+++ Data shown +++

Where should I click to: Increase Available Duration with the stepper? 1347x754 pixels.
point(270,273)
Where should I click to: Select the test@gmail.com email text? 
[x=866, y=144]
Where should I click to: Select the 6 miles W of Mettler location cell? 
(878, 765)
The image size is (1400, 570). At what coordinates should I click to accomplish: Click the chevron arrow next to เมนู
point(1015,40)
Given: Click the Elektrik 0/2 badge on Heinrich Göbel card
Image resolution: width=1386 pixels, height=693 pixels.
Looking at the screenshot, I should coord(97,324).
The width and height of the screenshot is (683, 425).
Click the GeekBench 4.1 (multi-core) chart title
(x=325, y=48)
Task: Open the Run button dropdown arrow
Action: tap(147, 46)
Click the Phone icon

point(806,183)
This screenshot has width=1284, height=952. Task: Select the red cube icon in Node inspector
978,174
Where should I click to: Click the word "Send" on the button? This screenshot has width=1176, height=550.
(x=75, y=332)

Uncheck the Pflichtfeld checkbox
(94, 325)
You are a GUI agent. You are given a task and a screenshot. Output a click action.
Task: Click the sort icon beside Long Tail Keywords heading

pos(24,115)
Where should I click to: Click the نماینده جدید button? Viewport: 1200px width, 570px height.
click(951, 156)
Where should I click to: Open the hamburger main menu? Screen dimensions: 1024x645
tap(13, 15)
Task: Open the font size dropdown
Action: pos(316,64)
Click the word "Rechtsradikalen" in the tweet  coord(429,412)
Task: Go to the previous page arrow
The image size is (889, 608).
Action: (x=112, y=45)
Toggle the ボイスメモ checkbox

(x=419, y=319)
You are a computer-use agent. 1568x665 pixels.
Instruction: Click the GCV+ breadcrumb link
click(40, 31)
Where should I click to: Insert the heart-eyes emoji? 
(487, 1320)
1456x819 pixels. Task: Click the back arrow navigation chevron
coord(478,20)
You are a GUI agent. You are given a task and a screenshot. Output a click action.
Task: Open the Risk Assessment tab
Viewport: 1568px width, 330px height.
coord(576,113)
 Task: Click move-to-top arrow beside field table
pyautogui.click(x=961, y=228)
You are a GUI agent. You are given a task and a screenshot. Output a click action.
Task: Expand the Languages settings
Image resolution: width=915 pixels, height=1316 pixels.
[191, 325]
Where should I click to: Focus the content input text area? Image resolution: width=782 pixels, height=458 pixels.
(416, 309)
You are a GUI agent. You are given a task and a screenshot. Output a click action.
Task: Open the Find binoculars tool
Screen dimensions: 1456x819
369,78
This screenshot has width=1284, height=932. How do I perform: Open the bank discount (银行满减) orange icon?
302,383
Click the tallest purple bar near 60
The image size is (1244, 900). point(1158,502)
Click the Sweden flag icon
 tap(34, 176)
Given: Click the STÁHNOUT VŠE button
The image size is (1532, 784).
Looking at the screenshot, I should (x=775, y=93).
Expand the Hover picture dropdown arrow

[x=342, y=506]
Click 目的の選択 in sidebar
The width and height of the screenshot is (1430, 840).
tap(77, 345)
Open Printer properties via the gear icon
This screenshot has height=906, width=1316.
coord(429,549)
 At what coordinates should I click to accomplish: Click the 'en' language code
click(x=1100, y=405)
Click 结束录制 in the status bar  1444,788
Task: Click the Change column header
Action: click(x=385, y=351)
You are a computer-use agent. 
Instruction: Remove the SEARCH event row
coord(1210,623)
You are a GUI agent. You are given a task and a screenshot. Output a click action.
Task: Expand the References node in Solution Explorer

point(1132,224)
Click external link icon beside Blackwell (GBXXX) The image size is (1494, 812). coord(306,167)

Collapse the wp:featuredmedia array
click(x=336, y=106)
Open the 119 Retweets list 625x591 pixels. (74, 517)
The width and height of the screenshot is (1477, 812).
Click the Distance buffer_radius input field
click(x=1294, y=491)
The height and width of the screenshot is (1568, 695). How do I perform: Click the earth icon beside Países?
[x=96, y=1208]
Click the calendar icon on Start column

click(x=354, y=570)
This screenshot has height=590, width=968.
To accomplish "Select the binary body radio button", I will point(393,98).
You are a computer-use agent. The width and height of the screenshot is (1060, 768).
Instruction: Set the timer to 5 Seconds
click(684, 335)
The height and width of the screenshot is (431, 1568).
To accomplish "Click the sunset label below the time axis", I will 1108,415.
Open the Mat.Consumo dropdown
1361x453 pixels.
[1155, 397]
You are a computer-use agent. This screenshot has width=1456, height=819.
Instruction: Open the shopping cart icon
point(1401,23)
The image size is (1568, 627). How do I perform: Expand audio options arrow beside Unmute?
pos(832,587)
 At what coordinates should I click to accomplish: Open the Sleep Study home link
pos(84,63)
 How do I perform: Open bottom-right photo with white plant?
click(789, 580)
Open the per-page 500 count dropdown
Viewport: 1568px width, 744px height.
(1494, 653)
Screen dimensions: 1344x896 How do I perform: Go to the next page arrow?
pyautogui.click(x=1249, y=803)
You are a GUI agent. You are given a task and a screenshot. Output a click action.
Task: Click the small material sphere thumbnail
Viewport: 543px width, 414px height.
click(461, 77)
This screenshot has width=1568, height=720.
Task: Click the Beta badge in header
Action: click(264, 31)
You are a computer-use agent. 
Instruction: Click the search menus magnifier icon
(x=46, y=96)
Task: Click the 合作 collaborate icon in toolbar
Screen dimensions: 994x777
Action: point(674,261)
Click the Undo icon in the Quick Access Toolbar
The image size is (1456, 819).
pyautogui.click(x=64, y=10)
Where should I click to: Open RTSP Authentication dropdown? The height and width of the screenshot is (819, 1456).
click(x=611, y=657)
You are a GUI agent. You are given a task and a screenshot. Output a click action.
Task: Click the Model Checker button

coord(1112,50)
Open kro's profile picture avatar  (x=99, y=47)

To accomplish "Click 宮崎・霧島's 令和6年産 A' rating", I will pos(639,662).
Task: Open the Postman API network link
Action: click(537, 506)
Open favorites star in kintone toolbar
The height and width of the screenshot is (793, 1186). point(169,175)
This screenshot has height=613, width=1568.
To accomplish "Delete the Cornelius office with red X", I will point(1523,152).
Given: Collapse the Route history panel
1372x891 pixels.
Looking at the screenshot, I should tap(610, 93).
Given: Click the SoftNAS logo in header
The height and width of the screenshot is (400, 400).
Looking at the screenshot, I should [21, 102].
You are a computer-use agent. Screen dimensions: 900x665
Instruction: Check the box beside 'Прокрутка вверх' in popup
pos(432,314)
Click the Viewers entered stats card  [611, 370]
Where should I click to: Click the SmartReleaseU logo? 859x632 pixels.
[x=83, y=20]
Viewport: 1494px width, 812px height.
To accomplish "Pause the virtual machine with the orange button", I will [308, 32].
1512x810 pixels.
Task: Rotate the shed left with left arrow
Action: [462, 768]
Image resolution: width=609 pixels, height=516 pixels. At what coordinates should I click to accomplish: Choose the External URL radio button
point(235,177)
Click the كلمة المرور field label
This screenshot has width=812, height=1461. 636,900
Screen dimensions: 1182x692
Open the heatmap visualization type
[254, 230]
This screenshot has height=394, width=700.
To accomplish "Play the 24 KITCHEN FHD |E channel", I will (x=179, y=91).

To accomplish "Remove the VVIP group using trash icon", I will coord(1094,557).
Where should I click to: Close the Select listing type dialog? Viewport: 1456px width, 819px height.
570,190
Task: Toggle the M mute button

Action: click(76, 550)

+++

▶ [Short task] Extract every line from the items above that contains the word "perform".

▶ [Reply to the task]
This screenshot has width=1284, height=932. How do I perform: Open the bank discount (银行满减) orange icon?
The height and width of the screenshot is (1568, 695). How do I perform: Click the earth icon beside Países?
The image size is (1568, 627). How do I perform: Expand audio options arrow beside Unmute?
 How do I perform: Open bottom-right photo with white plant?
Screen dimensions: 1344x896 How do I perform: Go to the next page arrow?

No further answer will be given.